= Doreen Chanter =

British singer

Doreen Chanter is a British singer best known as a member of the Chanter Sisters, and for her work as a backing vocalist and session vocalist, primarily during the 1970s and 1980s.

==Chanter Sisters==
Chanter started as a member of a group called the Chanters in 1967 with her sister Irene Chanter and her five brothers, releasing four singles which failed to chart. In 1968, the Chanter sisters became a duo initially known as Birds of a Feather.

The duo released four singles between 1967 and 1972 but none of them achieved chart success. Their first album was Birds of a Feather, released in 1970 and featuring Elton John on piano. The Chanter sisters had appeared as backing singers for John in a Radio 1 session.

Long John Baldry asked the sisters to join his live band in 1973. They also featured on June 1, 1974, a live album featuring Nico, Brian Eno, Kevin Ayers and John Cale, and appeared on the Chris Farlowe album BBC Radio 1 Live in Concert.

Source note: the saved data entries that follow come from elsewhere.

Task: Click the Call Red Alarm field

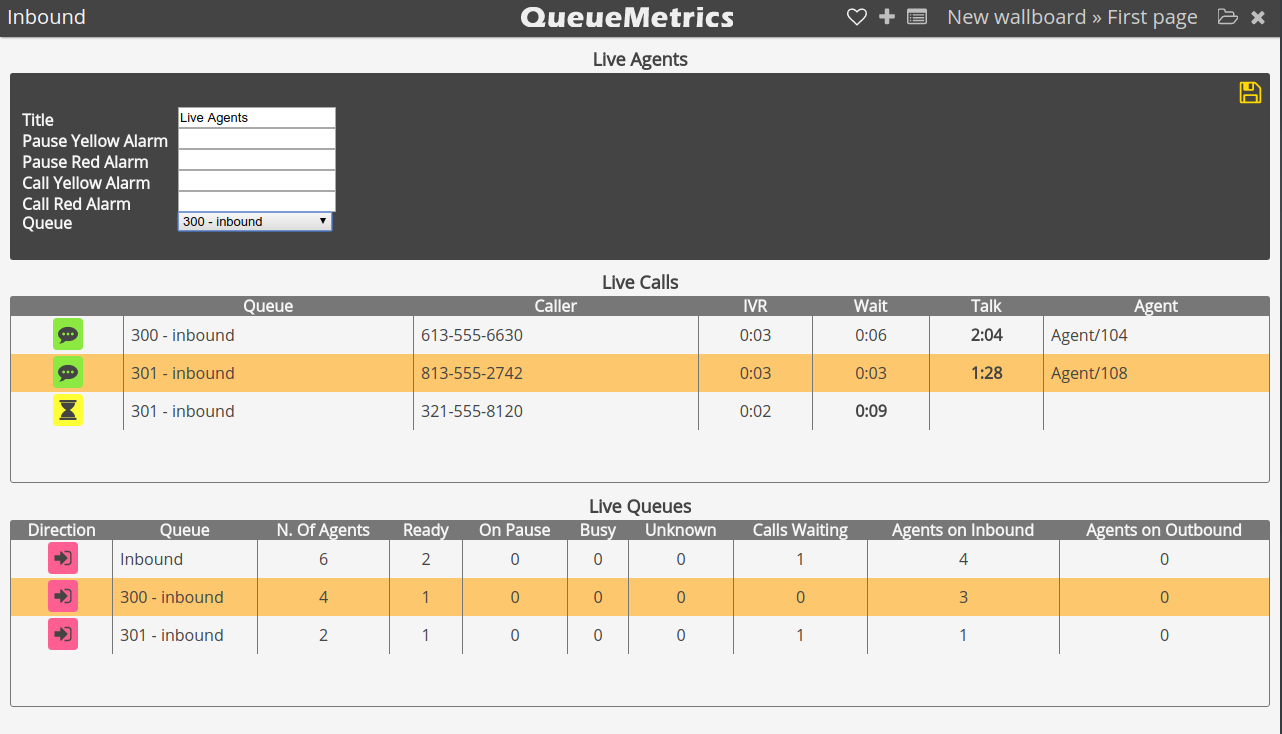Action: [x=257, y=201]

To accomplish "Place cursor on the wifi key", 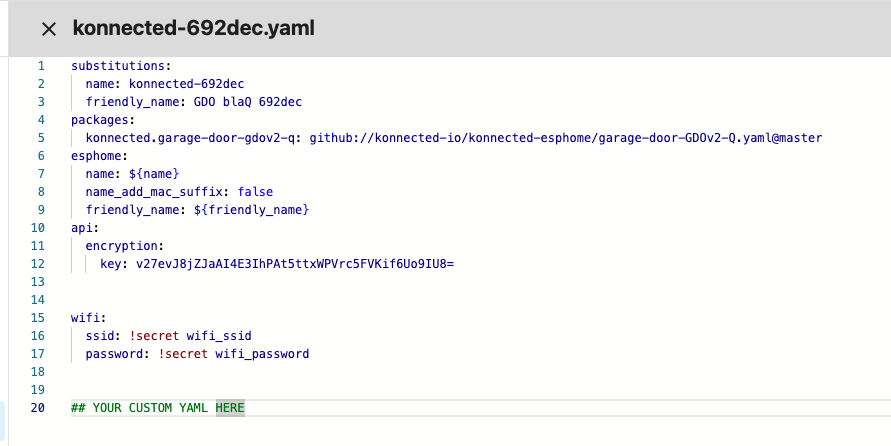I will 85,318.
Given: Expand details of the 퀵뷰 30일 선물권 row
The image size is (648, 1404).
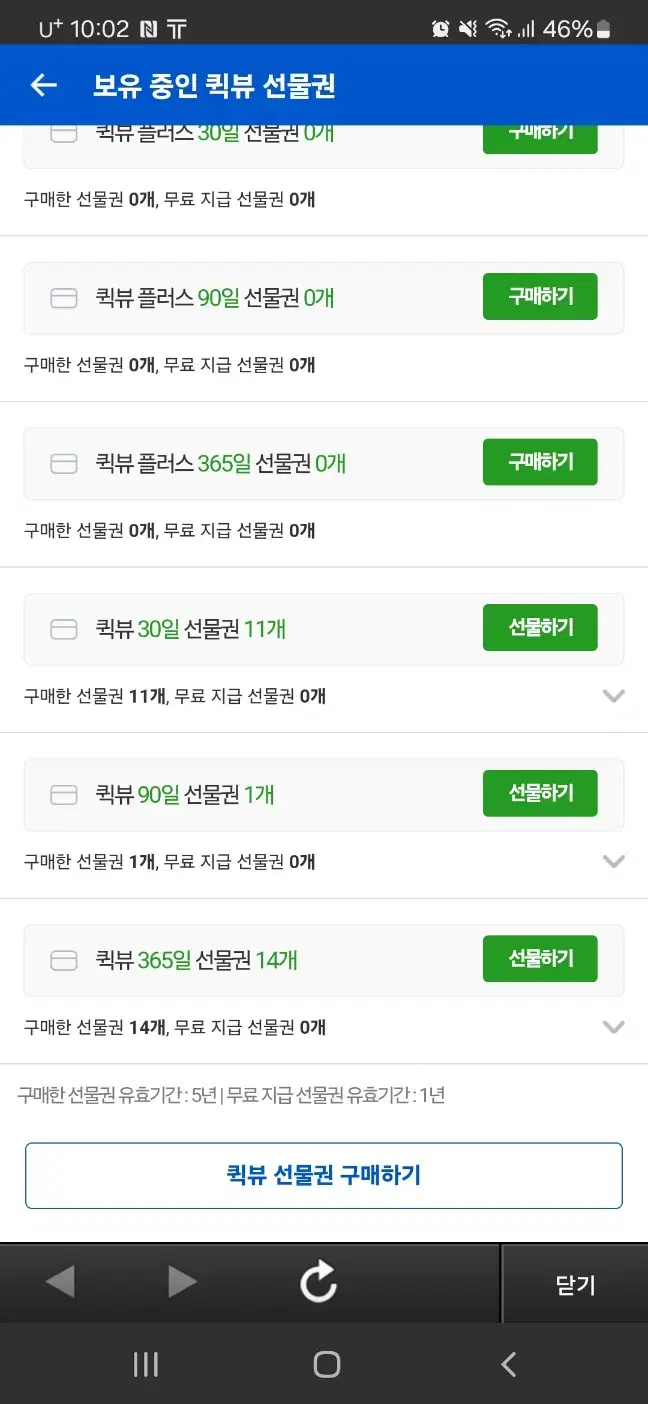Looking at the screenshot, I should (x=614, y=696).
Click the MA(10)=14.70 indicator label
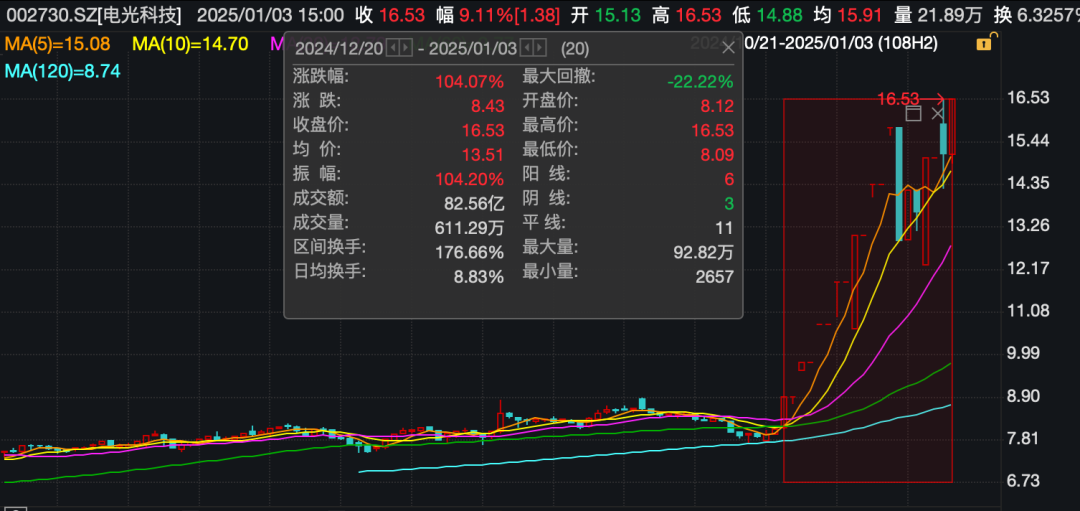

Both sisters are credited on the 1974 John Cale album Fear and, the same year, Ronnie Wood's album I've Got My Own Album to Do, and Rod Stewart's album Smiler. Other credits include Manfred Mann's Earth Band's Solar Fire (1973), Nightingales and Bombers (1975), The Roaring Silence (1976) and Watch (1978), plus John Entwistle's Mad Dog (1975), Andy Fairweather Low's La Booga Rooga (1975), Chris Rea's Whatever Happened to Benny Santini? (1978) and Justin Hayward's Night Flight (1980).

In 1976, Polydor released their second album First Flight, although it failed to make any lasting impression. They sang live with John Miles and appeared on a live album. The sisters released two albums in 1978 through Safari Records, both of which failed to chart.

In 1971, both sisters were cast as schoolgirls in the Hammer film Twins of Evil.

==Solo singer==
On Phil Manzanera's first solo album Diamond Head (1975), John Wetton and Doreen sang duo on the track "Same Time Next Week". She subsequently joined Jacqui Sullivan as one of The Sirens, backing vocalists for Roxy Music's 1975–76 tour dates. (They can be heard on the band's 1976 live album Viva!) In 1976 her name was credited on Bryan Ferry's album Let's Stick Together, and the following year she appeared as a backing vocalist on another Ferry album, In Your Mind.

In 1981, Chanter was part of a chorus that sang at The Secret Policeman's Ball, with other chorus members including Phil Collins, Donovan, Sheena Easton, Bob Geldof, Midge Ure and Tom Robinson. She also wrote two singles for Kiki Dee, released in 1981, and a song sung by Dee for the British television series Roll Over Beethoven in 1985. The Chanter-penned 1981 single "Star" became the theme song for the talent show Opportunity Knocks when it was revived by the BBC in 1987. She made a cameo in the film Pink Floyd The Wall in 1982 as a vocalist in a choir and, with Irene, provided backing vocals on the Pink Floyd song, "Not Now John", from the band's 1983 album, The Final Cut. Also in 1983, both Doreen and Irene appeared as backing singers on The Undertones track "The Love Parade" on their The Sin of Pride album. The same year, Chanter provided vocals for the song "Say You're Sorry" from Ministry's With Sympathy. Also in 1983, she guested on backing vocals on Keith Emerson's Murder Rock album on one song, "Not So Innocent", as well as lead vocalist on three songs. She also wrote the lyrics for them.

Chanter was part of the touring bands for both Roger Waters and Van Morrison in 1984. She sang on Waters' album The Pros and Cons of Hitchhiking, released in that year, and provided backing vocals together with Katie Kissoon during the tour promoting the record in 1984–85. The duo returned again for the Radio K.A.O.S tour in 1987. Chanter performed on Waters' next releases – first, she sang on three songs from Radio K.A.O.S. in 1987 and then on five songs on the Amused to Death album in 1992.

She also toured as part of Meat Loaf's backing band Neverland Express in 1984–85, including appearing on Bad Attitude – Live! (1985), and as part of Joe Cocker's touring band in 1989. Chanter featured on Cocker's live album Joe Cocker Live, released in 1990.

Chanter appeared as a backing vocalist on one of Chris Farlowe's albums, Waiting in the Wings (1992).